### [Text to read]

But it all gets to feeling just a little bit icky. To partake in Uber or any other ride-hailing service, much less to do so frequently, is to breeze past the many problems those companies invite: drivers left stranded on the shoals of contractor-dom, sleeping in their cars and taking home often staggeringly low wages, plus the deep cultural problems at the ride-hailing companies themselves. Here in D.C., ride-hailing services are putting many more cars on the road than there had previously been, bringing concerns both environmental and civic. This month, the city’s mayor, Muriel E. Bowser, signed a bill that will nearly quintuple the tax imposed on ride-hailing customers, with the result going toward that embattled public transit system, which is shedding riders by the tens of thousands. This is not exclusively a product of ride-hailing apps swiping passengers like yours truly — but the two are without a doubt related, and it is hard not to feel that all this easy skipping between friends’ apartments and beer gardens is having some serious, and perhaps irreversible, effect on the city itself.
And then, of course, there is the weirdness of enthusiastically attempting to win cash through idle clicking as your driver actually works in the seat beside you — and almost certainly, assuming you’re not going to Buffalo, for far less money. I talked with several of my drivers about this, including Oliver, who was approaching the Uber-mandated end of a 12-hour shift at the wheel. His take on Cash Car was one mostly of bemusement — they make money how? (They don’t, apparently. Yet? I guess.) If I had won $100 in his backseat, shouldn’t he be in line for some portion of that? I asked him. The stores that sell winning lottery tickets are given their own chunk of change, though it varies by state: In 2016, a winning Powerball stub meant $1,000,000 for a shopkeeper in California and just $25,000 for one in Tennessee. One day, might an Uber pull up to your curb, a glossy teal sign taped to the window beside the black-and-white U: “$100 WINNER MADE HERE! ARE YOU NEXT?”

### [Source excerpt]
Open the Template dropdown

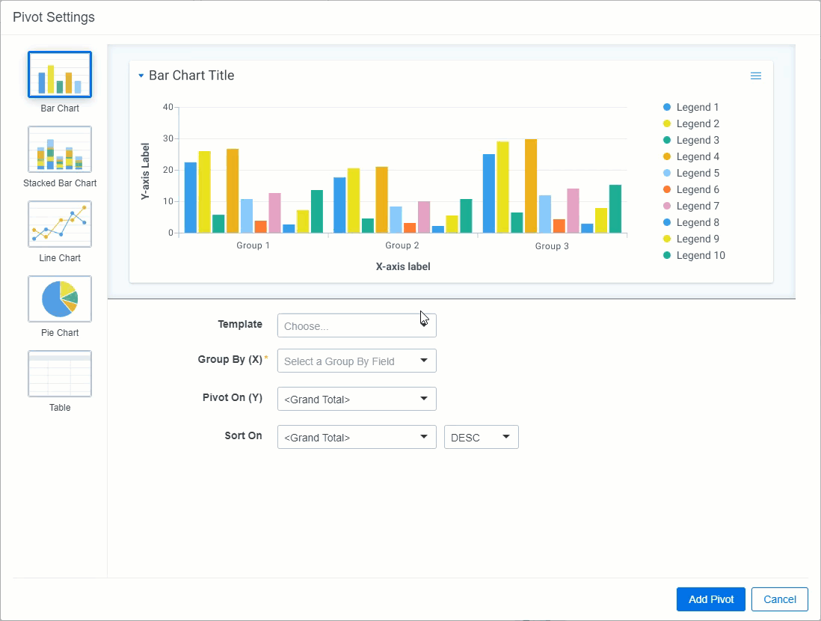click(356, 325)
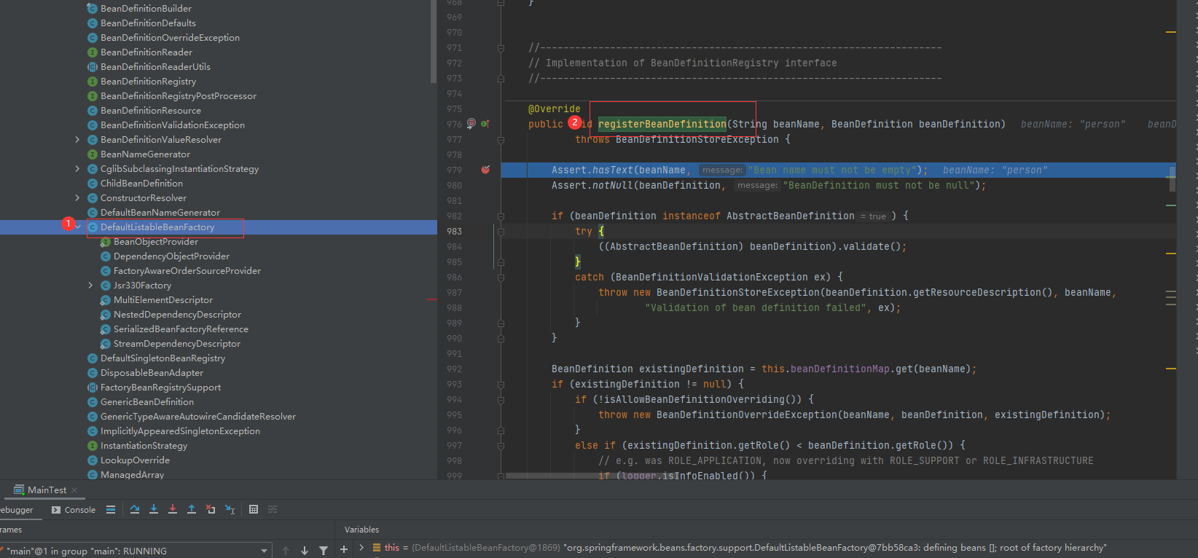
Task: Collapse the DefaultListableBeanFactory tree node
Action: pyautogui.click(x=78, y=227)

### [What the task asks]
Continue the piece about ride-hailing and the Cash Car game from where it stops, in the same voice.

### [Answer to the task]
Oliver didn’t have an answer: “You’re the one answering the questions,” he said with a shrug as he dropped me off at dinner. Which is true — and if it were HQ a passenger were playing, it might not bear considering. But in a time when a simple tap, multiplied outward, brings not just speedy lifts to ramen shops but also the incremental decline of a subway system and traffic and pollution and workers who pull 12-hour days and still aren’t found worthy of insurance or vacation or protection should something go awry in their car — at what point does a rider have a responsibility to ease off the gas? Of course, $100 neither solves nor tangibly worsens anything about the status quo, just as no one ride does, and if the goal is to take your mind off of what’s happening around you, then Cash Car Trivia undoubtedly succeeds. But maybe, just maybe, there are some things worth paying attention to.